Marcel Duchamp a entrepris la production de La Mariée en 1915 mais elle ne fut pas terminée avant 1923, date à laquelle il l’abandonna à son état d’inachèvement. Les Notes qu’il a rédigées tout au long de son exécution, explique-t-il, étaient « destinées à compléter l’expérience visuelle comme au moyen d’un guide »3. Mais il ne faut pas s’y tromper, la part de mystère contenue dans l’œuvre est maintenue dans les Notes. Ces dernières ont toutefois le mérite de pratiquer des ouvertures dans l’esprit du lecteur-spectateur sans jamais en épuiser les secrets. Car la découverte des secrets de La Mariée dépend de la capacité de celui qui cherche à poser les énigmes dans une logique comparable à celle de son concepteur. Cette logique trouve ses fondements dans le sémantisme spatial de Stéphane Mallarmé, dans la pensée mécanique de Raymond Roussel tout comme dans l’espace-temps en quatre dimensions d’Henri Poincaré.

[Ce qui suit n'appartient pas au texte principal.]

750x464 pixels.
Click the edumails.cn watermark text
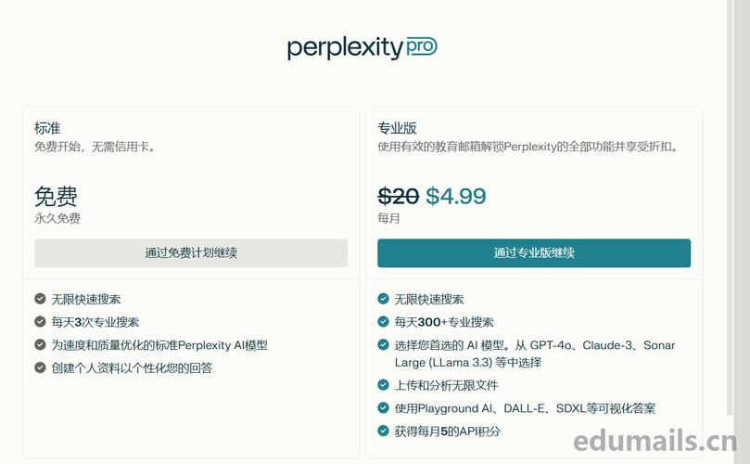click(655, 441)
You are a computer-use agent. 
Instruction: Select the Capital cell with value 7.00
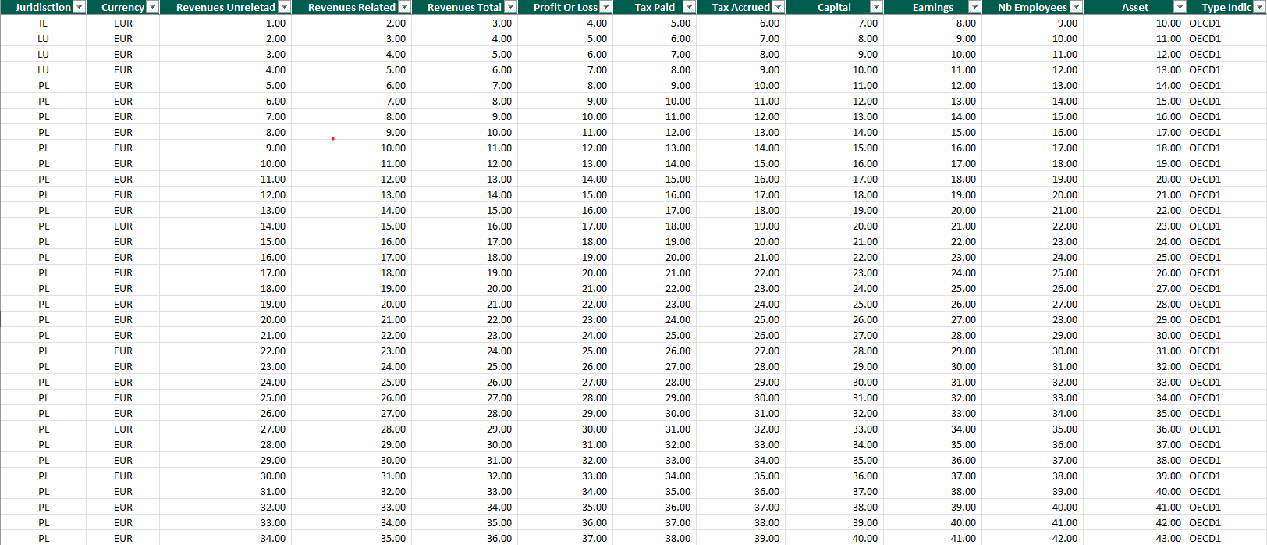coord(834,23)
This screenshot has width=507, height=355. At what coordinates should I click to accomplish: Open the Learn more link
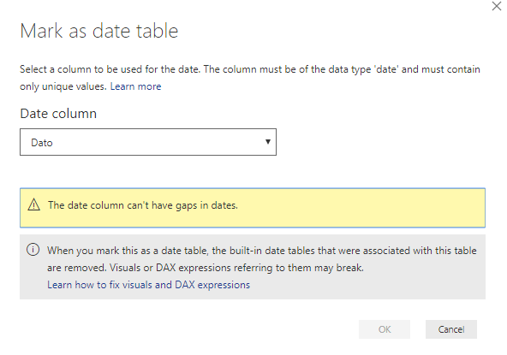coord(135,86)
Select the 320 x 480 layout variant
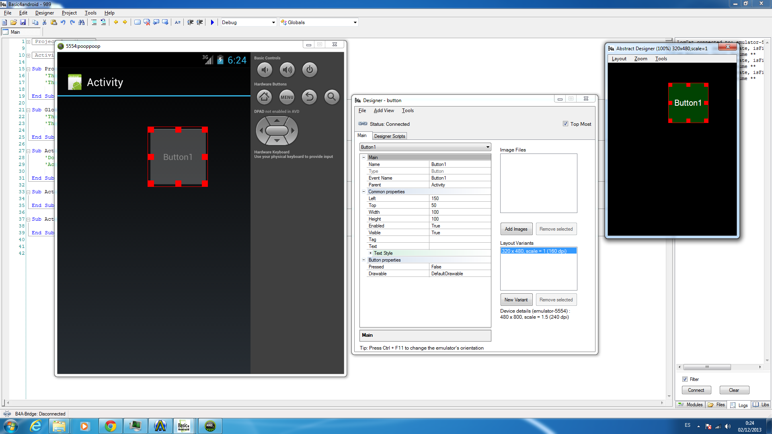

C’est donc avec plaisir que VOX ouvre la Boîte verte à ses publics en rendant accessible une œuvre célèbre bien que peu connue et dont l’exposition offre une belle occasion d’échanger et de discuter des enjeux. Sa présentation n’aurait pu se concrétiser sans que Bill Vazan, artiste et collectionneur passionné, n’en consentît le prêt. Nous lui en sommes reconnaissants.

  1. Entretien avec Otto Hahn (1964) cité par Françoise Le Penven, L’art d’écrire de Marcel Duchamp. À propos de ses notes manuscrites, Paris, Éditions Jacqueline Chambon, 2003, p. 18

  2. Entretien avec Michel Sanouillet (1954), op.cit., p. 45.